Data can be summarized and stored in a variety of ways in a multidimensional cube of an OLAP system. A user or analyst can search for interesting patterns in a cube by specifying a number of OLAP operations, such as drill down, roll up, slice, and dice. While tools are there to help the discovery process is not automated. The user follows his or her own intuition or hypotheses, tries to recognize exceptions or anomalies in the data. Discovery driven exploration is an alternative approach in which pre-computed measures indicating data exceptions are used to guide the user in the data analysis process. Exception indicators indicate cell values that are significantly different from the anticipated structural model. Three measures are used as exception indicators to help identify data anomalies. These measures indicate the degree of surprise that the quantity in a cell holds, with respect to its expected value. The measures are computed and associated with every cell, for all levels of aggregation. They are

SelfExp: This indicates the degree of surprise of the cell value, relative to other cells t the same level of aggregation.

InExp: This indicates the degree of surprise somewhere beneath the cell, if we were to drill down from it.

PathExp: This indicates the degree of surprise for each drill-down path from the cell.

4.5 Complex Aggregation at Multiple Granularity: Multi-feature cubes

Data cubes facilitate the answering of data mining queries as they allow the computation of aggregate data at multiple levels of granularity. Multifeature cubes compute complex queries involving multiple dependent aggregates at multiple granularities. These cubes are very useful in practice. Many complex data mining queries can be answered be answered by multifeature cubes without any significant increase in computing cost, in comparison to cube computation for simple queries with standard data cubes.

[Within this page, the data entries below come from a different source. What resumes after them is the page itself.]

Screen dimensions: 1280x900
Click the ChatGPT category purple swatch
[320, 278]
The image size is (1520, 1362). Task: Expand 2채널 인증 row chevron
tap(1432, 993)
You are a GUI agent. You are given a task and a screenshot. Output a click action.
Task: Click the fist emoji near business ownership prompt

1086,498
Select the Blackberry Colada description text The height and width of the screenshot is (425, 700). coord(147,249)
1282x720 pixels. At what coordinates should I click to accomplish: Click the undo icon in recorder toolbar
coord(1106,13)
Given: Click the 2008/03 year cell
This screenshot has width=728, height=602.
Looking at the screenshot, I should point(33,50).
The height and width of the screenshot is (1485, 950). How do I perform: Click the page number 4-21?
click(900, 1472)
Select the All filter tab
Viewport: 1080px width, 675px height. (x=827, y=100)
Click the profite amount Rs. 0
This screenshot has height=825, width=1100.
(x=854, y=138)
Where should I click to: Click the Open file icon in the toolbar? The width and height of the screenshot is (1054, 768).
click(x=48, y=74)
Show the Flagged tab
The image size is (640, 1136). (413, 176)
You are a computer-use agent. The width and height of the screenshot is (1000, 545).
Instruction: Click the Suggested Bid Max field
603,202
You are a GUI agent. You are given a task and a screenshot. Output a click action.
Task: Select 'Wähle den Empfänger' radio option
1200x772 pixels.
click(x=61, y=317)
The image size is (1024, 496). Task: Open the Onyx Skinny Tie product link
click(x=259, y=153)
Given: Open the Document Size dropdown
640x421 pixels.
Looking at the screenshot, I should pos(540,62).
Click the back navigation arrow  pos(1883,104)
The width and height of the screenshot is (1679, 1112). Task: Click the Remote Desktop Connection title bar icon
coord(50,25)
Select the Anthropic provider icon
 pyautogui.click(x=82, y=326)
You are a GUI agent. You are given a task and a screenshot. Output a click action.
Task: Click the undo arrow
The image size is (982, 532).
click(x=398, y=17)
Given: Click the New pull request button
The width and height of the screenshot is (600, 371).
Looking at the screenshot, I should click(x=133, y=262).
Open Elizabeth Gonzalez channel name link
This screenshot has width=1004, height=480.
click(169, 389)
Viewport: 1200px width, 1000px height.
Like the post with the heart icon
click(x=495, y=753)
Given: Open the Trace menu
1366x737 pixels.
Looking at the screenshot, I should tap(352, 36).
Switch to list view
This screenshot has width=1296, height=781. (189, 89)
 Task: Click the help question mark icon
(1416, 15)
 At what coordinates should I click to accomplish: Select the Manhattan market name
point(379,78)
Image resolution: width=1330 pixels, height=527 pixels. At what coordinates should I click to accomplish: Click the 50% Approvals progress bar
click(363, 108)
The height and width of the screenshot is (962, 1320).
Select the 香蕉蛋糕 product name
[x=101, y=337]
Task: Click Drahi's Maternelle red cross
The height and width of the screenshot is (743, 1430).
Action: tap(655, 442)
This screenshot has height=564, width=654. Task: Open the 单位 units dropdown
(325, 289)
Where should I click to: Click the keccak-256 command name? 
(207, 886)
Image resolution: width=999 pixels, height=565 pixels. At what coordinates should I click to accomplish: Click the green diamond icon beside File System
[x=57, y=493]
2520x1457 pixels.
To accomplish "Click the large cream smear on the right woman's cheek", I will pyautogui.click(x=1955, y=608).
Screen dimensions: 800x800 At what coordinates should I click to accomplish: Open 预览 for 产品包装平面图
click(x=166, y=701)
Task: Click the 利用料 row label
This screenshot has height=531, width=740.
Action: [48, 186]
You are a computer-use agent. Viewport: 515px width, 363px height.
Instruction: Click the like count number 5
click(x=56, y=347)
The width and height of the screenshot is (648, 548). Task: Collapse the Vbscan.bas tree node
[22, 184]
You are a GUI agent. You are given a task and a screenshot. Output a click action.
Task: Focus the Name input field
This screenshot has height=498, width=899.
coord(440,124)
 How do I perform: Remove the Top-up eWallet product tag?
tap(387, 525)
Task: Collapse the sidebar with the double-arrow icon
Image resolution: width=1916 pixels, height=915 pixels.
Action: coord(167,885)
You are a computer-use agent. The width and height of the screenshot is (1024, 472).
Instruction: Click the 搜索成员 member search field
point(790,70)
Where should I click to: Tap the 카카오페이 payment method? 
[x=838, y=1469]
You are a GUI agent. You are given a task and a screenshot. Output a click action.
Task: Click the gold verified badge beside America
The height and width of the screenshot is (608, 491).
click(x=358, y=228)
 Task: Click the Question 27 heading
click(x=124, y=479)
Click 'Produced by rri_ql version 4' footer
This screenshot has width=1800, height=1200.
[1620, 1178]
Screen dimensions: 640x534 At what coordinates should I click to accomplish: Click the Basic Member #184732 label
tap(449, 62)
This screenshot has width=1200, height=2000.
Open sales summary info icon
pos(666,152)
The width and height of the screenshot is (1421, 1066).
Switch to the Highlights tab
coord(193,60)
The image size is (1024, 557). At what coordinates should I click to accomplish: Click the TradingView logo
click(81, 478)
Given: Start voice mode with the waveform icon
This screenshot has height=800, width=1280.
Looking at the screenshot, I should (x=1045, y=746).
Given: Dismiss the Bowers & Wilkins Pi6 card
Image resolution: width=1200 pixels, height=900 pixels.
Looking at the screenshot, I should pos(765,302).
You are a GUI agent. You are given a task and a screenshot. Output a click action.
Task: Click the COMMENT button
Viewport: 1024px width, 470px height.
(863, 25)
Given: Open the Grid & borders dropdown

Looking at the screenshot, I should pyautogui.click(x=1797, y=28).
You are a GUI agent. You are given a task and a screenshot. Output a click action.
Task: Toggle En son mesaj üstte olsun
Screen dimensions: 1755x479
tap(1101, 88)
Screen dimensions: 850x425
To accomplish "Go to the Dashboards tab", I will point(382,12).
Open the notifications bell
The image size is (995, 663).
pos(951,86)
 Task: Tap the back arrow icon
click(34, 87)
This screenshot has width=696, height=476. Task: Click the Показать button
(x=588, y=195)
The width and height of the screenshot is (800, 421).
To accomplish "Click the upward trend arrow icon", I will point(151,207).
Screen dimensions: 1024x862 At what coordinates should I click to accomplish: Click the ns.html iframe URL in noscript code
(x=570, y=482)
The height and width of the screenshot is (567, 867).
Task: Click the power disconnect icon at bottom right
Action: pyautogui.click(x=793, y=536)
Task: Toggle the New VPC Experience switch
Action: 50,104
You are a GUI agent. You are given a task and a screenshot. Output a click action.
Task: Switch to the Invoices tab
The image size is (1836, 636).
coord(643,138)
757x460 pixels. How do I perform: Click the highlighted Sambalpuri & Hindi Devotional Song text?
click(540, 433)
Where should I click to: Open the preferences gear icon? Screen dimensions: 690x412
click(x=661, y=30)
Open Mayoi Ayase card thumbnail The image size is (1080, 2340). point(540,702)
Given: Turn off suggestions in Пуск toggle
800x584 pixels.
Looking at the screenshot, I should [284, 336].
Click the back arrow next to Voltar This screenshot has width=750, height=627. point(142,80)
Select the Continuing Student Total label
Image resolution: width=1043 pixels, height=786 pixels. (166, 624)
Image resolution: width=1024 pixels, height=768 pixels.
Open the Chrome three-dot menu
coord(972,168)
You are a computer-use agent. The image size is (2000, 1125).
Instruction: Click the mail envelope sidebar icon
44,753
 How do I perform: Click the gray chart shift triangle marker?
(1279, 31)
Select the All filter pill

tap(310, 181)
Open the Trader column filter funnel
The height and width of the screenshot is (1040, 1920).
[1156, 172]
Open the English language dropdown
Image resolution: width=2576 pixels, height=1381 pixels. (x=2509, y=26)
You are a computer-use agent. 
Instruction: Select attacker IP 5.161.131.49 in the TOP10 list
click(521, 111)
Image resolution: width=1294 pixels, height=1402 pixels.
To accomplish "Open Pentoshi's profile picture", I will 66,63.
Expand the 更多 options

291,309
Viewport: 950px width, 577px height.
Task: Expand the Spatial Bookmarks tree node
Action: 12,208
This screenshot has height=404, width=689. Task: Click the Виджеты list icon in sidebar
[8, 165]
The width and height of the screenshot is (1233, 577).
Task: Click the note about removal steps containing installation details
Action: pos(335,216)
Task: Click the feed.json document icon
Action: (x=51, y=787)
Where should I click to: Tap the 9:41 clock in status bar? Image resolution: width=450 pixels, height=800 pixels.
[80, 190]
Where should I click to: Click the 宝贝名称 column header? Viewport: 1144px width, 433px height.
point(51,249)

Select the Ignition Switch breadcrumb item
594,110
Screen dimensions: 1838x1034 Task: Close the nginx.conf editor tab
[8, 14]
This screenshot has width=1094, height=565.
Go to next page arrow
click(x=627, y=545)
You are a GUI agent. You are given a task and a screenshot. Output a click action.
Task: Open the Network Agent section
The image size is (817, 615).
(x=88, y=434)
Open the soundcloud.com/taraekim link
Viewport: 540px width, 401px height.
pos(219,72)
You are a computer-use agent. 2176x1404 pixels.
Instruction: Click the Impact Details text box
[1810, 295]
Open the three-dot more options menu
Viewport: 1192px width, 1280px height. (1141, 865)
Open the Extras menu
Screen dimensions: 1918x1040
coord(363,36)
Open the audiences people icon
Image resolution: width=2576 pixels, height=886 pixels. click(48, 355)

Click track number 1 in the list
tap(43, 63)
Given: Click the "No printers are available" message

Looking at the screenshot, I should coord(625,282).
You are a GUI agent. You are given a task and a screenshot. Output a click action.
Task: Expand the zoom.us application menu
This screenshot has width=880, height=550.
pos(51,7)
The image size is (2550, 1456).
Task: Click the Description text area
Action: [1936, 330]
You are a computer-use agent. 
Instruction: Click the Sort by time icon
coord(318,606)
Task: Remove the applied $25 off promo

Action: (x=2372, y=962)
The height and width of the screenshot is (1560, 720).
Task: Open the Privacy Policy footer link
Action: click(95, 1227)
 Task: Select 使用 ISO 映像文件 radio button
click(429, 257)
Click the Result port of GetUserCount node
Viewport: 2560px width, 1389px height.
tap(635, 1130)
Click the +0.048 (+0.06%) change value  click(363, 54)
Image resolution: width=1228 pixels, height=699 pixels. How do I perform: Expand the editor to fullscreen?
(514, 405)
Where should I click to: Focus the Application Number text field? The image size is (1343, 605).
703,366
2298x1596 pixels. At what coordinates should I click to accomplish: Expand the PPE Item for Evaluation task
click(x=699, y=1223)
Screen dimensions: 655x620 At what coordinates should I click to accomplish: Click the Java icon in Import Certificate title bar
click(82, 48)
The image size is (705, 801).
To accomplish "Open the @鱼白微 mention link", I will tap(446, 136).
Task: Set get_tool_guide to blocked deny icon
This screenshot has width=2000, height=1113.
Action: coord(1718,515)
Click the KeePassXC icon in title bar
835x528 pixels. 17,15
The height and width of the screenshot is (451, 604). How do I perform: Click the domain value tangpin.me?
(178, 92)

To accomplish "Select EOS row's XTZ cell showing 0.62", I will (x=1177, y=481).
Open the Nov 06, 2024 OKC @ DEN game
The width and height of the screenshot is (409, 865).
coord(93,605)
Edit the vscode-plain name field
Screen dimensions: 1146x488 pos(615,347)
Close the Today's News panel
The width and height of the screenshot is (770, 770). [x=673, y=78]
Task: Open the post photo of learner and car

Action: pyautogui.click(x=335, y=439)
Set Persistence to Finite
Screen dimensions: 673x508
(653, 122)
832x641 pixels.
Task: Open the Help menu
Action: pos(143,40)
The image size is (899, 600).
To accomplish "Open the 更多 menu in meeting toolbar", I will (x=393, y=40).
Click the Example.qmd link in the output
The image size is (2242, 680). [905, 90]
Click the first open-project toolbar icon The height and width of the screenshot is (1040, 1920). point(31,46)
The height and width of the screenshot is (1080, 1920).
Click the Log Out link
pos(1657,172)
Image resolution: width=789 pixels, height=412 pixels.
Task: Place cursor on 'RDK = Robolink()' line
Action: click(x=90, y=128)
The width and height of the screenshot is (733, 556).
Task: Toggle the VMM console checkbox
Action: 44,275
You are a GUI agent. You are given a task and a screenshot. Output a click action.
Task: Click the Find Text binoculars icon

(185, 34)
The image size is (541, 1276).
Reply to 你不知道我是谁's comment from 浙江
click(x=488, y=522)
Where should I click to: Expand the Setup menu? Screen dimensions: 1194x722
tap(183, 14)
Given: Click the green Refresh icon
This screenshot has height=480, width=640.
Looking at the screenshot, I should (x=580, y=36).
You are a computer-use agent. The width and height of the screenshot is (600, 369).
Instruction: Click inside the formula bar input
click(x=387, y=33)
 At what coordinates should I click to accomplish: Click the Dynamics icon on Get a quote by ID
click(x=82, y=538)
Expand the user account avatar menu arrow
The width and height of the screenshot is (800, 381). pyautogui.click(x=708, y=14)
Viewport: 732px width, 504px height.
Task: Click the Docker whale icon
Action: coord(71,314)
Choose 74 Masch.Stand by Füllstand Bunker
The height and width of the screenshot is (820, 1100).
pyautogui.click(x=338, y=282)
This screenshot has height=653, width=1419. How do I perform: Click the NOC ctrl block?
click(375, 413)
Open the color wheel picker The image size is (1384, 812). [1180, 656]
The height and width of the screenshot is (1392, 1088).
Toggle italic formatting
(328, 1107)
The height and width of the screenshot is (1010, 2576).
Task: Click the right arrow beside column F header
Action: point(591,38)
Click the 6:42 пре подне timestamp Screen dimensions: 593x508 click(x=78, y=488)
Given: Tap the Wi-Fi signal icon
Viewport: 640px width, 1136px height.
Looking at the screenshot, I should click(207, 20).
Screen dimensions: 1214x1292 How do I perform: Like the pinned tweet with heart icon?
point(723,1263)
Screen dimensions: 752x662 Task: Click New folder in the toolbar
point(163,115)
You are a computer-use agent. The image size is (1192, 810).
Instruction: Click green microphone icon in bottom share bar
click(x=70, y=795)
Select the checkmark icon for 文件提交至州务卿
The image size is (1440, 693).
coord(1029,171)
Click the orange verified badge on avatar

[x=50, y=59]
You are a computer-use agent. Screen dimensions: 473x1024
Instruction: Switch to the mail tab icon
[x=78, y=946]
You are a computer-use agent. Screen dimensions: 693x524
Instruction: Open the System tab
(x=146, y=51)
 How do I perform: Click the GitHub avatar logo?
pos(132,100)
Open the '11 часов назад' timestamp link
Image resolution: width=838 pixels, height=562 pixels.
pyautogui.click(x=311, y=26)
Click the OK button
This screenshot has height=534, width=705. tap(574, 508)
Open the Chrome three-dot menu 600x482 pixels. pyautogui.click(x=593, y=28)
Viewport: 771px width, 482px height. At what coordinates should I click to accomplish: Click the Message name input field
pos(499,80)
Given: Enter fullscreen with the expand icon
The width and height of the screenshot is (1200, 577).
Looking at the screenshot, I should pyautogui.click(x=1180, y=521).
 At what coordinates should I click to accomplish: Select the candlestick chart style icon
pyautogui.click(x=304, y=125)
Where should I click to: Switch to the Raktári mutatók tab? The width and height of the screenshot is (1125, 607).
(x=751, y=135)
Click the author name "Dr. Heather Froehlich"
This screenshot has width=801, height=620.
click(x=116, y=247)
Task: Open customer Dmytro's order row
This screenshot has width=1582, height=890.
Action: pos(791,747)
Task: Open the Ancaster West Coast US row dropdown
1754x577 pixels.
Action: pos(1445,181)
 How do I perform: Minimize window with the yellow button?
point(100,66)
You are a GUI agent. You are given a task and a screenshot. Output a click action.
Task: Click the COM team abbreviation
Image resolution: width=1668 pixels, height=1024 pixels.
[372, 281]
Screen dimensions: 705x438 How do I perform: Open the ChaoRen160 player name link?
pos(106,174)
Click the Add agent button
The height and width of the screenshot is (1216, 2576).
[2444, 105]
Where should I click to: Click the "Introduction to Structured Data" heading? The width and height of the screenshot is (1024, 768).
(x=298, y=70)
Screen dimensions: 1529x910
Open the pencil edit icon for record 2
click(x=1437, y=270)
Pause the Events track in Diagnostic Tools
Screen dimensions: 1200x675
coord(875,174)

From Data Warehousing to Data Mining

In this section we study the usage of data warehousing for information processing, analytical processing and data mining. We also introduce on-line analytical mining (OLAM), a powerful paradigm that integrates OLAP with data mining technology.

Data warehouses and data marts and data marts are used in a wide range of applications. Business executives in almost every industry use the data collected, integrated, preprocessed and stored in data warehouses. Data warehouses are used extensively in banking and financial services, consumer goods and retail distribution sectors and controlled manufacturing, such as demand based production.

The more a data warehouse has been in use the more it would have evolved. This evolution takes place through a number of stages. Initially data warehouses are used for generating reports and answering predefined queries. Progressively, it used to analyze summarized and detailed data. Later, the data warehouses are put to strategic use. Finally the data warehouse may be put to use for strategic decision-making and knowledge discovery using data mining tools.

Business users need to know what exists in the data warehouse (through metadata), how to access the contents of the data warehouse, how to examine the contents using analytical tools and how to present the results of such an analysis. There are three kinds of data warehouse applications:

  • Information Processing supports querying, basic statistical analysis, and reporting using cross tabs, tables charts and graphs current trend in information processing is to construct low-cost Web based accessing tools that are integrated with the web browsers.
  • Analytical Processing supports basic OLAP operations, including slice and dice, drill-down, roll up and pivoting. It generally operates on historical data in both summarized and detailed forms.